* [THE PROBLEM]
Rewrite every one of the lines below, changing "View slide" to "Go to slide" wherever it occurs and keeping everything else the same. Leave the picture out of your answer.

* [DATA PROVIDED]
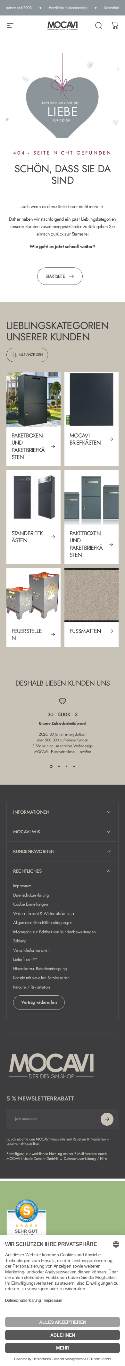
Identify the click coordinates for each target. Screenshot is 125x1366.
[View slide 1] (51, 766)
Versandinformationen (31, 950)
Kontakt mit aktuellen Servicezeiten (41, 978)
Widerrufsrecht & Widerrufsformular (44, 914)
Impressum (22, 886)
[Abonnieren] (107, 1119)
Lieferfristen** (25, 959)
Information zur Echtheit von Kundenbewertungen (54, 932)
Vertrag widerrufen (39, 1002)
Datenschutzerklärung (31, 895)
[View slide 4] (74, 766)
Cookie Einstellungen (30, 904)
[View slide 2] (59, 766)
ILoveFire (84, 752)
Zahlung (20, 941)
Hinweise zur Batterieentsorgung (40, 969)
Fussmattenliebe (63, 752)
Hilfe (103, 1158)
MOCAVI (41, 752)
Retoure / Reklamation (31, 987)
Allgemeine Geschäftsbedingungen (42, 923)
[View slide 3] (66, 766)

* [REPLY TO THE EXERCISE]
Identify the click coordinates for each target. Screenshot is 125x1366.
[Go to slide 1] (51, 766)
Versandinformationen (31, 950)
Kontakt mit aktuellen Servicezeiten (41, 978)
Widerrufsrecht & Widerrufsformular (44, 914)
Impressum (22, 886)
[Abonnieren] (107, 1119)
Lieferfristen** (25, 959)
Information zur Echtheit von Kundenbewertungen (54, 932)
Vertrag widerrufen (39, 1002)
Datenschutzerklärung (31, 895)
[Go to slide 4] (74, 766)
Cookie Einstellungen (30, 904)
[Go to slide 2] (59, 766)
ILoveFire (84, 752)
Zahlung (20, 941)
Hinweise zur Batterieentsorgung (40, 969)
Fussmattenliebe (63, 752)
Hilfe (103, 1158)
MOCAVI (41, 752)
Retoure / Reklamation (31, 987)
Allgemeine Geschäftsbedingungen (42, 923)
[Go to slide 3] (66, 766)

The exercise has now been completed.